Masters scowled at him, fished in his pocket for a fresh cigar, jammed it into his mouth.

“So what?”

“Suppose something happened to our toughest opposition. Right now. Would that be a good idea, or not?”

“Huh?” Masters raised eyebrows so thick that his whole face seemed to have to work to push them up. He thought for a moment, sourly. “It would be lousy—if they didn’t catch the guy pronto. Hell, the voters would figure we hired it done.”

“You’re talking about murder, John,” Aage said patiently. “I didn’t say anything about murder.”

Masters lowered his eyebrows and pulled at a coarse black hair that grew out of his nose.

“Well, spit it out!”

Aage smiled, blew a smoke ring, watched it float off and come apart in frail wisps.

“I just had a phone call,” he said very softly. “Donegan Marr is dead.”

Masters moved slowly. His whole body moved slowly towards the card table, leaned far over it. When his body couldn’t go any farther his chin came out until his jaw muscles stood out like thick wires.

“Huh?” he said thickly. “Huh?”

Aage nodded, calm as ice. “But you were right about murder, John. It was murder. Just half an hour ago, or so. In his office. They don’t know who did it—yet.”

Masters shrugged heavily and leaned back. He looked around him with a stupid expression. Very suddenly he began to laugh. His laughter bellowed and roared around the little turretlike room where the two men sat, overflowed into an enormous living room beyond, echoed back and forth through a maze of heavy dark furnure, enough standing lamps to light a boulevard, a double row of oil paintings in massive gold frames.

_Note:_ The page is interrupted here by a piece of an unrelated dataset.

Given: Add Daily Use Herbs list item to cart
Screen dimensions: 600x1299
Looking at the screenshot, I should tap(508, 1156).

Aage sat silent. He rubbed his cigarette out slowly in the tray until there was nothing of the fire left but a thick dark smudge. He dusted his bony fingers together and waited.

Masters stopped laughing as abruptly as he had begun. The room was very still. Masters looked tired. He mopped his big face.

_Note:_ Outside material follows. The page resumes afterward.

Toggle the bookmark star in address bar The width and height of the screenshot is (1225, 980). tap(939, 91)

“We got to do something, Dave,” he said quietly. “I almost forgot. We got to break this fast. It’s dynamite.”

Aage reached behind the curtain again and brought the phone out, pushed it across the table over the scattered cards.

“Well—we know how, don’t we?” he said calmly.

A cunning light shone in Big John Masters’ muddy brown eyes. He licked his lips, reached a big hand for the phone.

“Yeah,” he said purringly, “we do, Dave. We do at that, by—!”

He dialed with a thick finger that would hardly go into the holes.